Collected data
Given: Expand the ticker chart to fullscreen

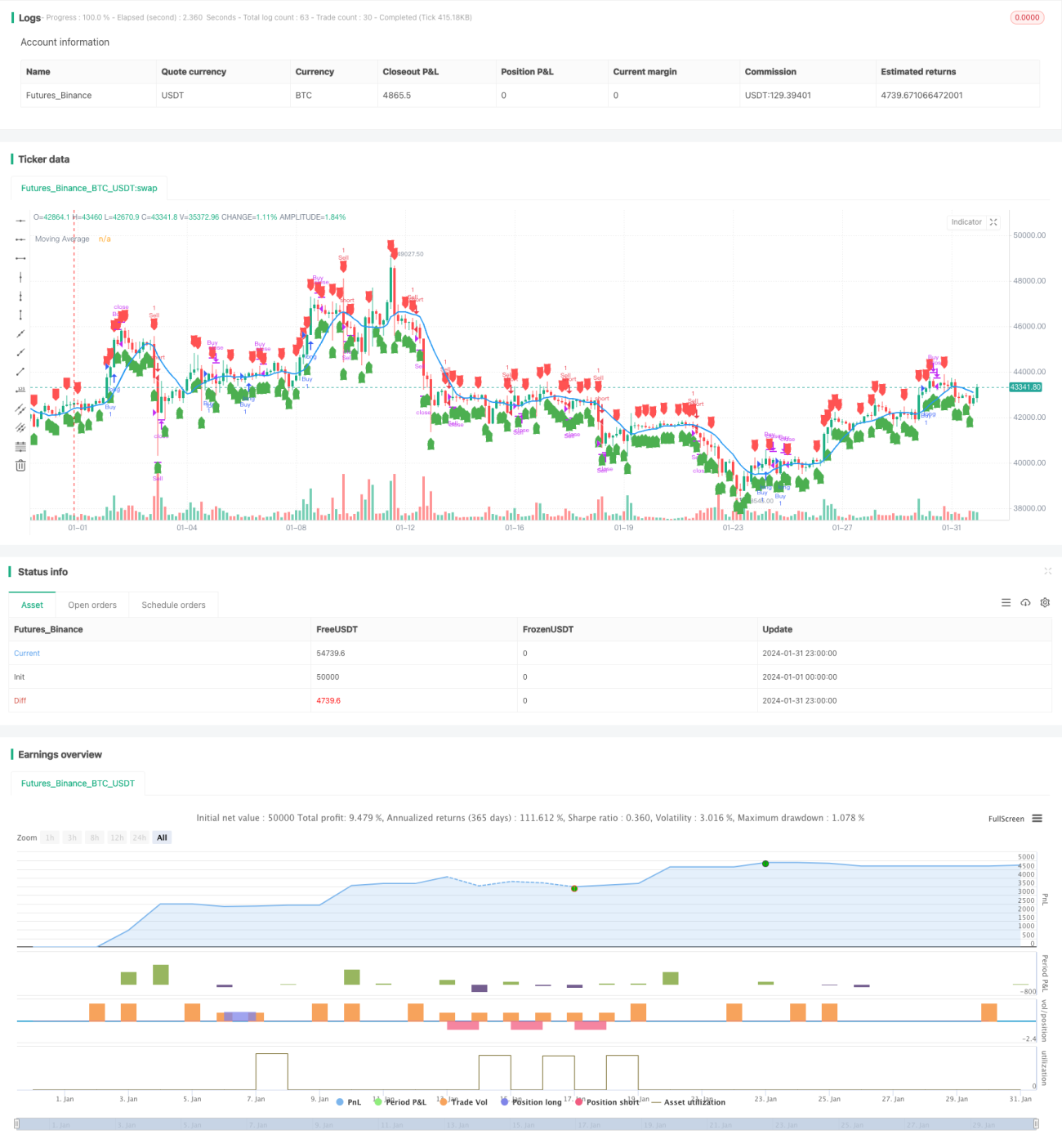Looking at the screenshot, I should click(993, 222).
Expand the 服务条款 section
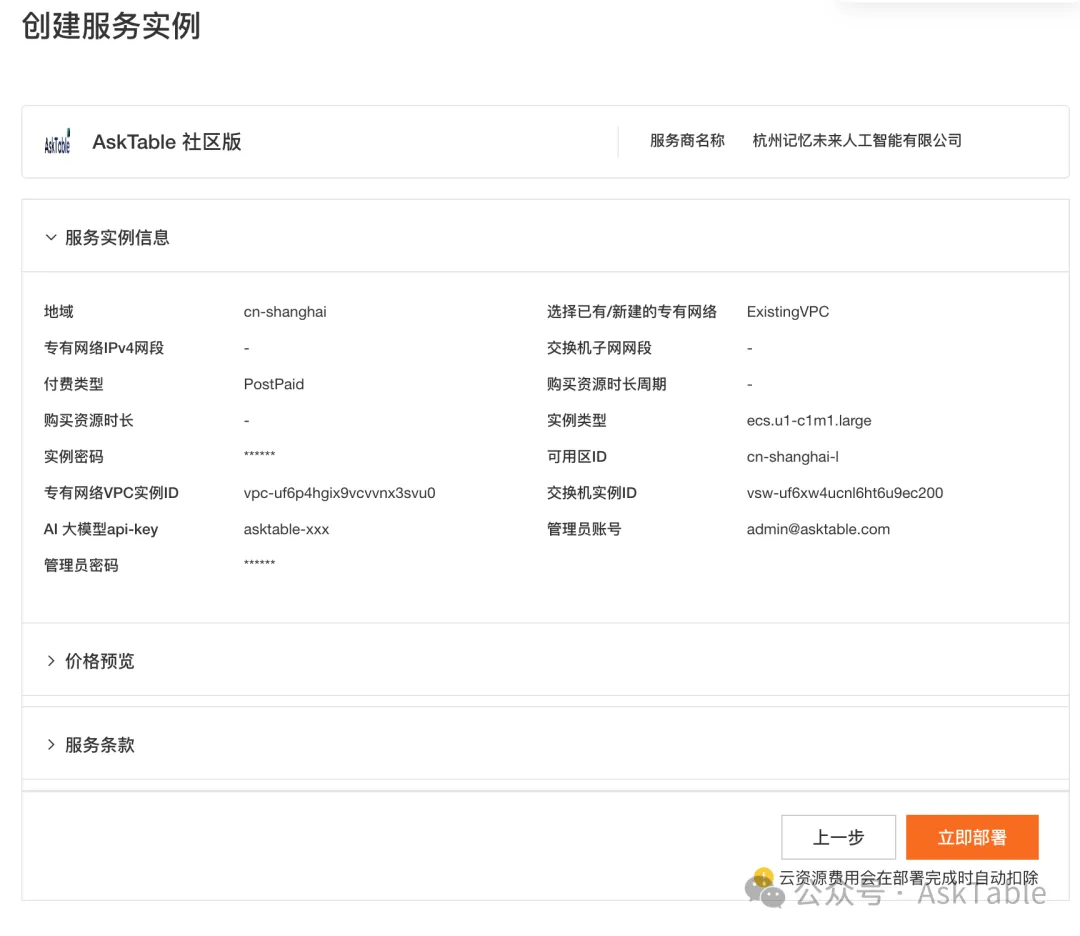 pyautogui.click(x=51, y=745)
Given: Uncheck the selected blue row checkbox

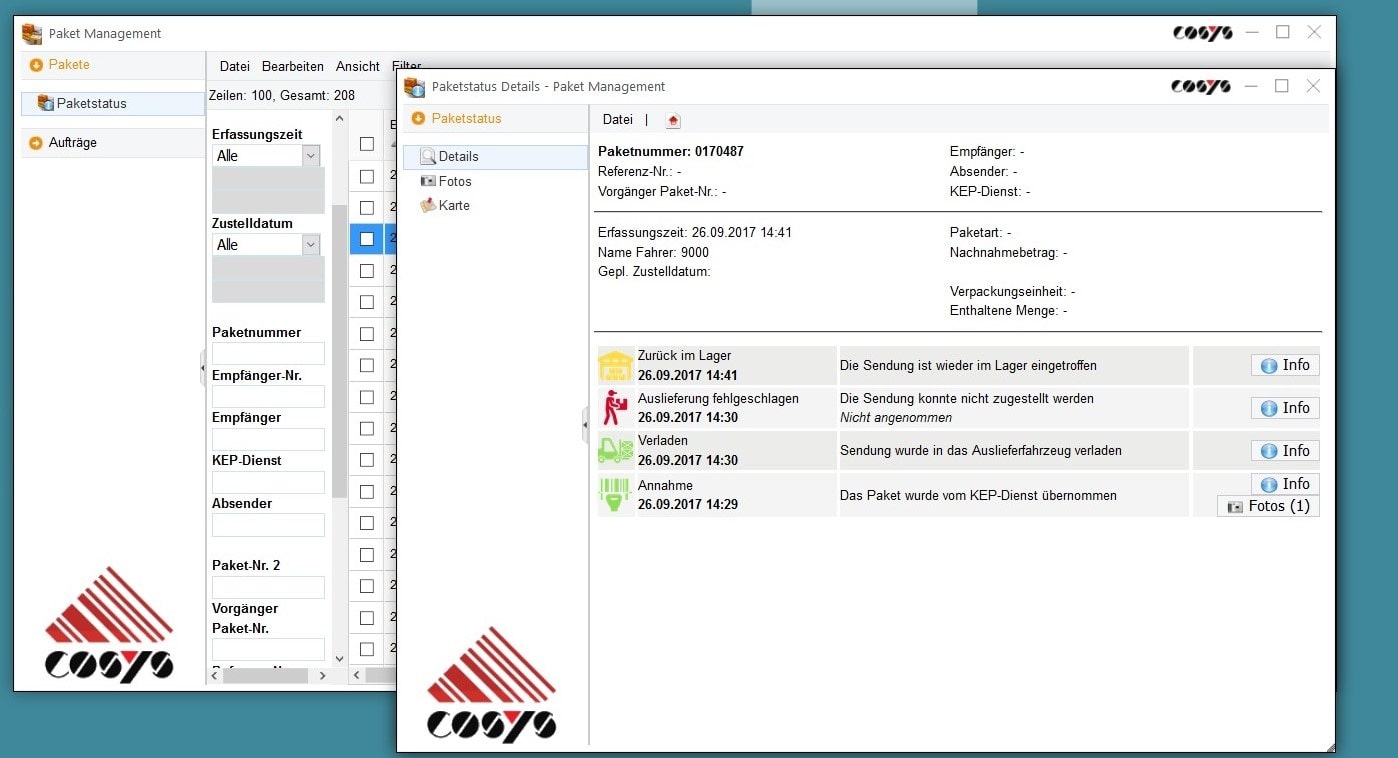Looking at the screenshot, I should (366, 239).
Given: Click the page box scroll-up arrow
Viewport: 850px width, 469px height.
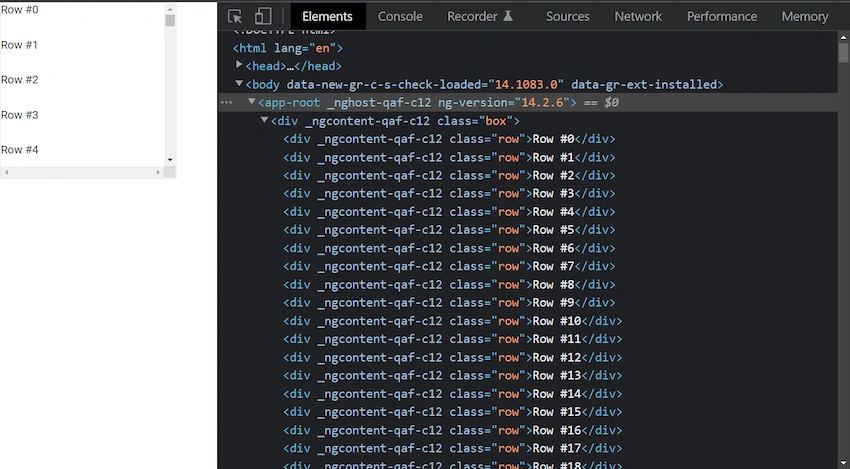Looking at the screenshot, I should (x=170, y=9).
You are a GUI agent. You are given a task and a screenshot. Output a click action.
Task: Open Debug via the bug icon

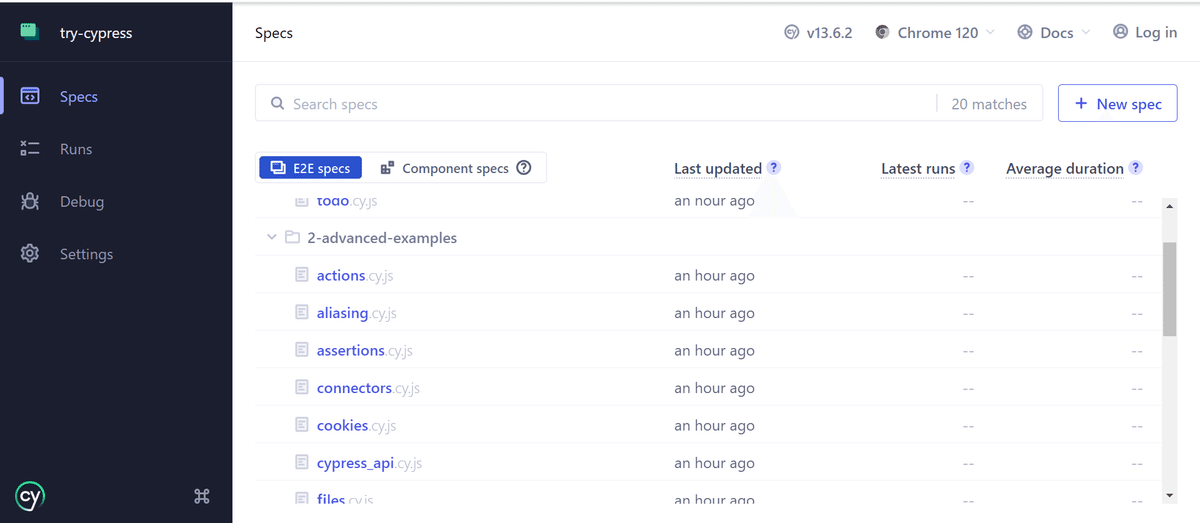pyautogui.click(x=30, y=202)
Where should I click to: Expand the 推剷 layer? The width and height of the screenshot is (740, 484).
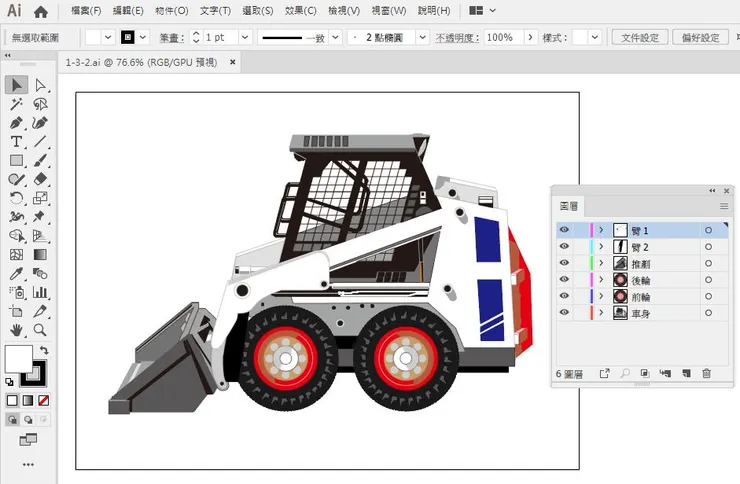point(601,263)
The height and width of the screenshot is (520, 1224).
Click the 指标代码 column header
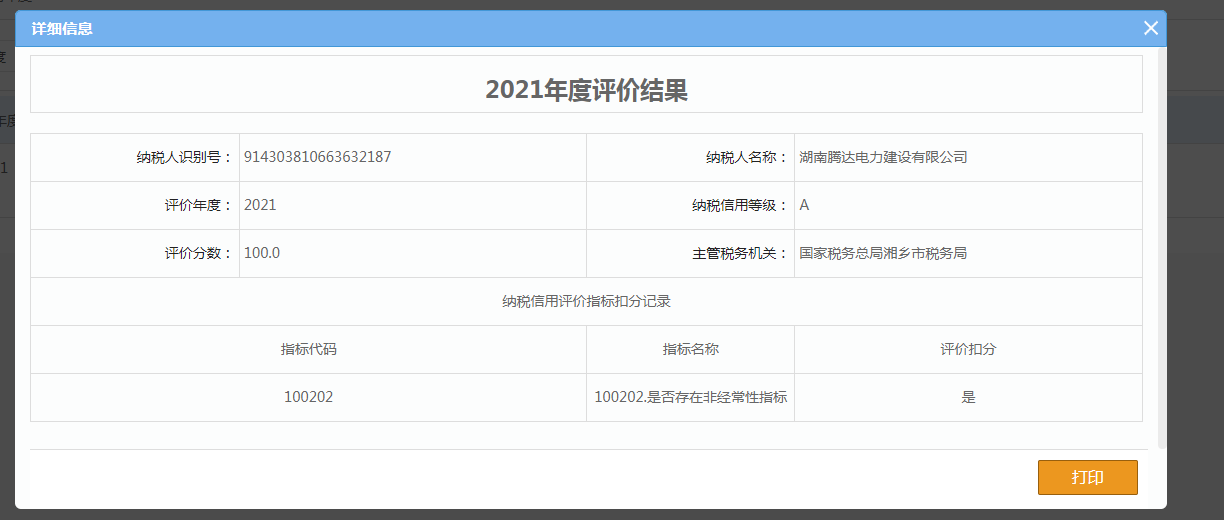pyautogui.click(x=308, y=349)
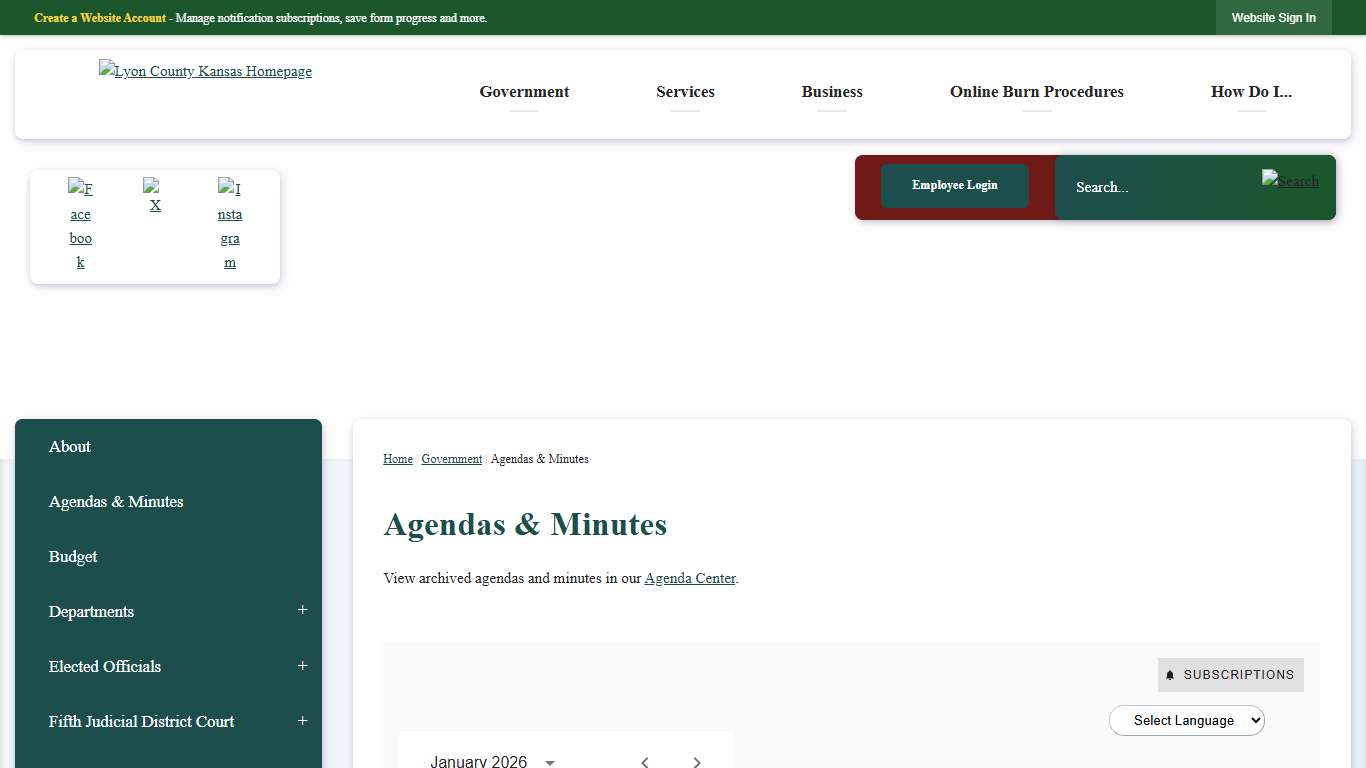Screen dimensions: 1366x768
Task: Click the Facebook social icon
Action: (x=80, y=225)
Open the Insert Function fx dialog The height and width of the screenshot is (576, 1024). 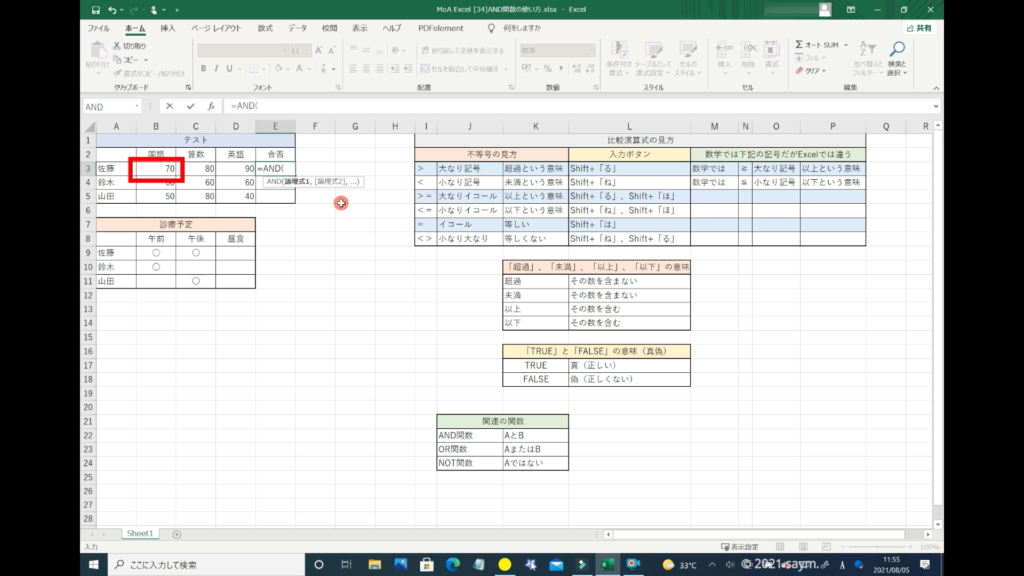[210, 106]
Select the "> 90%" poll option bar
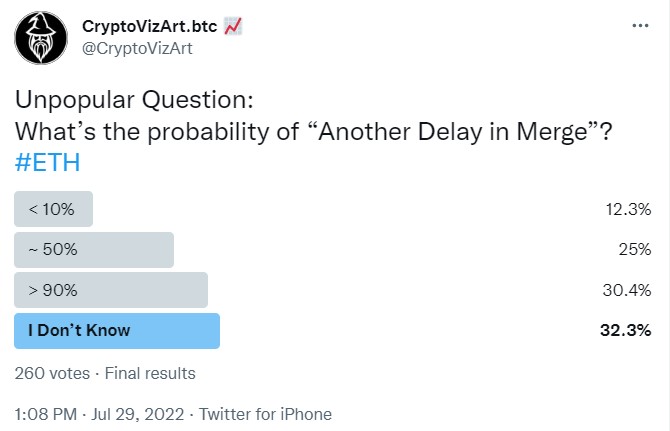Image resolution: width=670 pixels, height=431 pixels. coord(110,290)
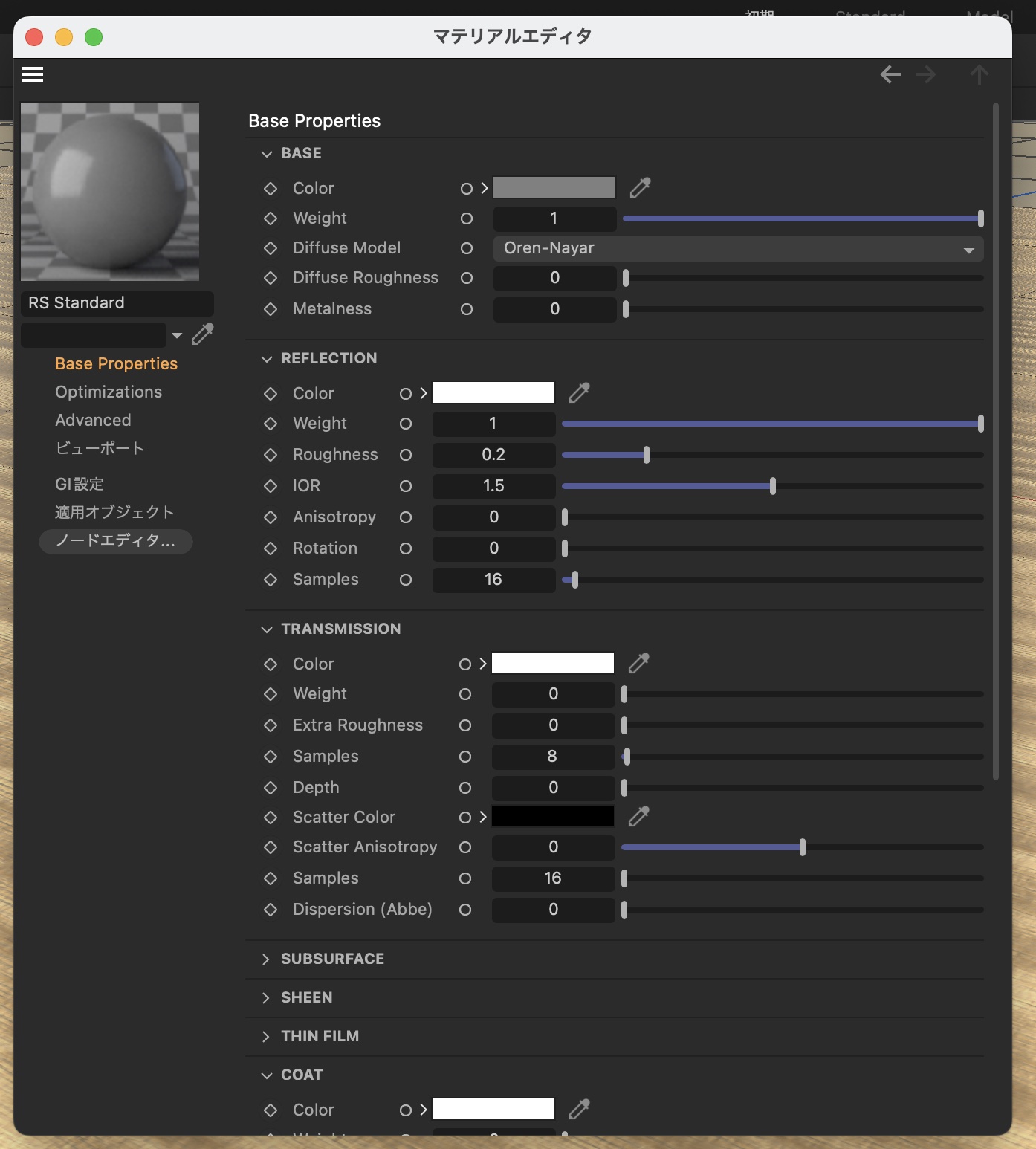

» **What to work on**
Please reproduce exactly and only the lines from the first line of the records through the line containing "Given: Click the page box scroll-up arrow", both included, omitting any pictures.

» **Expected answer**
Given: Expand the ticker chart to fullscreen

Looking at the screenshot, I should click(993, 222).
Expand the 服务条款 section
 pyautogui.click(x=51, y=745)
Given: Uncheck the selected blue row checkbox

Looking at the screenshot, I should (366, 239).
Given: Click the page box scroll-up arrow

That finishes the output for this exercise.